GE plans to bulk up through acquisitions to meet a goal of more than doubling annual mining revenue to $5 billion within a few years, the chief executive officer of GE Transportation said in an interview last week. That would follow the pattern GE set in the oil-and-gas industry with the purchases of Dresser Inc. and a John Wood Group Plc unit. GE’s interest comes after buyers announced $3.78 billion in deals this year for construction- and mining-machinery companies, triple the amount during the same period in 2011, data compiled by Bloomberg show.

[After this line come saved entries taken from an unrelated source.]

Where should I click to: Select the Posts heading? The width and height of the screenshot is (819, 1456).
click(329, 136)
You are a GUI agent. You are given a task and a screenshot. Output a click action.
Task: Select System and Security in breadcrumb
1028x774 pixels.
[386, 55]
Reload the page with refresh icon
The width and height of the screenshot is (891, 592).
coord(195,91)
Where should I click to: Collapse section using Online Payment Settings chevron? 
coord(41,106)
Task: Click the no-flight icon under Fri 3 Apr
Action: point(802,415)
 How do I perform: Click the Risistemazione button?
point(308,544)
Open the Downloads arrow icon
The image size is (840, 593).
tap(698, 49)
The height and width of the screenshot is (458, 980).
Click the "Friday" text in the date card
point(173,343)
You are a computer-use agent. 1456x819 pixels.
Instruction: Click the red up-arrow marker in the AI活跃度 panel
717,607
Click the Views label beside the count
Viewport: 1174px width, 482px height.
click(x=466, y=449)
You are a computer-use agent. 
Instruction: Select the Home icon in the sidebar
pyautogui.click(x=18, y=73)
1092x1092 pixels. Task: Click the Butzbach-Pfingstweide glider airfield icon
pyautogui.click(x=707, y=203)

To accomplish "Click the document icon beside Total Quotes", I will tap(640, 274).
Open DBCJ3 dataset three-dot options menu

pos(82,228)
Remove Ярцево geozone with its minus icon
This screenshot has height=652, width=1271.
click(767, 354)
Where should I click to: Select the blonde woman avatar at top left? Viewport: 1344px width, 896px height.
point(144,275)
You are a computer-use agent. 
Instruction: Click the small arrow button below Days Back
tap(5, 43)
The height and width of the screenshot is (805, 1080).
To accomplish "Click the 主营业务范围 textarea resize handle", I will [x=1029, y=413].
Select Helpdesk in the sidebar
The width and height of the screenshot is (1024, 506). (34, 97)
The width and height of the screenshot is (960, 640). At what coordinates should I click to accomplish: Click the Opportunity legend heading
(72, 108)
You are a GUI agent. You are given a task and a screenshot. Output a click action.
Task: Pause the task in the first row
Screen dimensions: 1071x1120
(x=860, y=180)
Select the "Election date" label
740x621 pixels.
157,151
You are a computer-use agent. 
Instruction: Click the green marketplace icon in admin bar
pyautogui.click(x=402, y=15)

“It looks to me to be much cheaper and much more intelligent for GE to consider buying rather than building when it comes to this,” Michael Holland, chairman of New York-based Holland & Co., which oversees more than $4 billion including GE shares, said in a telephone interview. “Joy looks to me to be a great representative of the group and kind of a leader,” he said. “It’s big enough that it would have an impact.”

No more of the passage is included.